Эмиграция сделала Жолковского более чем на целое десятилетие персоной нон грата для советской науки, филологом, которого было нежелательно цитировать или, скорее, желательно не цитировать и не упоминать. Но уже в постперестроечное время Жолковский благополучно возвращается в российский научный контекст. Выходят его книги “Блуждающие сны”, “Работы по поэтике выразительности” (совместно с Ю. К. Щегловым), “Избранные статьи о русской поэзии: инварианты, структуры, стратегии, интертексты”, “Поэтика Пастернака”, “Очные ставки с властителем”, “Поэтика за чайным столом и другие разборы” и т. д.
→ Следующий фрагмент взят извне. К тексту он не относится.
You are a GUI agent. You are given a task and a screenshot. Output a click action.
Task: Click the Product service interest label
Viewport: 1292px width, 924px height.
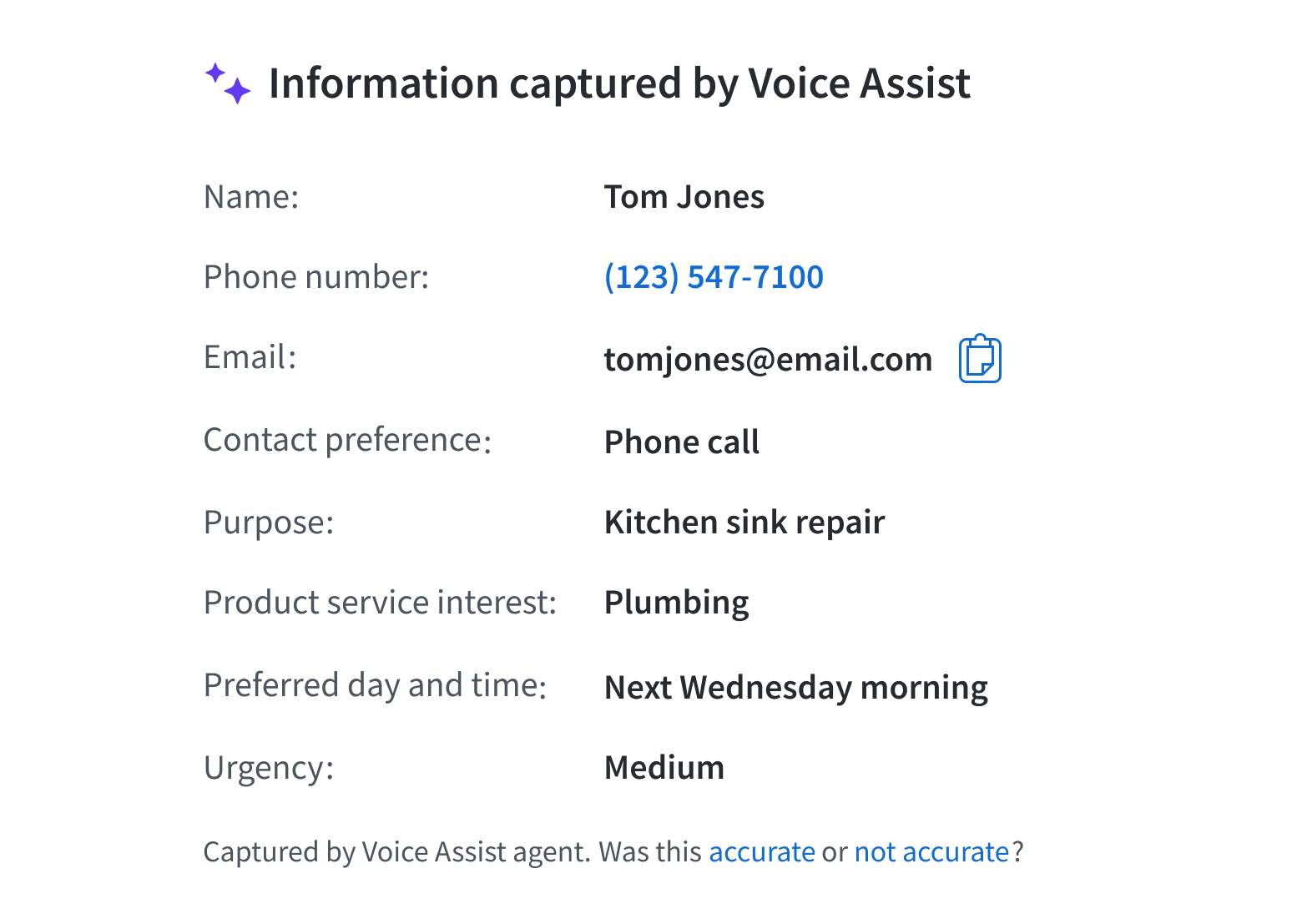380,603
Одновременно Жолковский начинает публиковать в России свою прозу: рассказы и виньетки. Появление виньеток и, главное, серьезное отношение серьезного ученого к такому, казалось бы, несерьезному жанру широко кулуарно обсуждалось в научной среде и оценивалось не всегда однозначно. Впрочем, рецензии коллег, особенно младших, оказались доброжелательными и часто норовили превратиться в научные статьи (А. Зорин, С. Зенкин, М. Ямпольский). Были прослежены причины обращения Жолковского к художественной прозе (их накопилось немало), отмечена близость художественной практики Жолковского его исследованиям, подчеркнуты специфические свойства его произведений. Интересна в этом отношении статья С. Зенкина, который рассуждает о “щегольстве” всякого структуралиста и Жолковского, в частности, его внимании к математическому изяществу, его сосредоточенности на себе, что неизбежно приводит ученого в лагерь писателей. Вывод справедлив в отношении Жолковского, но достаточно парадоксален[23] в отношении отечественных структуралистов тартуского происхождения, учитывая их подозрительность к тем представителям филологической науки, кому вдруг вздумалось, набравшись храбрости, издать, например, тощий сборник стихов.